The tea-tree is chiefly cultivated in Japan and China. The following description of it, I abridge from Wood's Zoography:" This shrub grows but slowly, and does not arrive at its full size till it is six or seven years old. It attains the height of four or five feet, and sometimes rather more; the root is black, woody, and branched ; the stem is divided into several irregular branches, covered with a thin bark, and tinged with green, towards the extremity of the young shoots. The wood is hard, fibrous, and but sparingly provided with pith. The leaves are attached to the branches by a short slender pedicle, and when at their full size, resemble the leaves of the black cherry-tree, both in figure and colour. They are numerous; of an intense green, serrated at the edges, and disposed alternately on the branches. The flowers spring from the axils of the leaves. When full blown, they measure an inch and more, have an agreeable smell, a white colour, and resemble in form the common wild rose."
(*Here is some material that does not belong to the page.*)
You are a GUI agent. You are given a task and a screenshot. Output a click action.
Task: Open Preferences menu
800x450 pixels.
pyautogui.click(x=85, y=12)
In Japan, this useful shrub is cultivated, without much care, in the hedge-rows; in China, whole fields are planted with it, and it is made a subject of considerable attention to the agriculturist. It also grows wild on the rocky mountains, being a more hardy plant than is generally supposed. It is said that, when it shoots out among the rocks, in inaccessible places, the Chinese have recourse to a singular stratagem to possess themselves of the leaves. These places are the haunts of numerous monkeys, whom the tea-gatherers take care to enrage, by various artifices, and these animals endeavour to revenge themselves, by tearing off the branches, and showering them down on the assailants, who immediately collect the harmless missiles, and strip them of their produce.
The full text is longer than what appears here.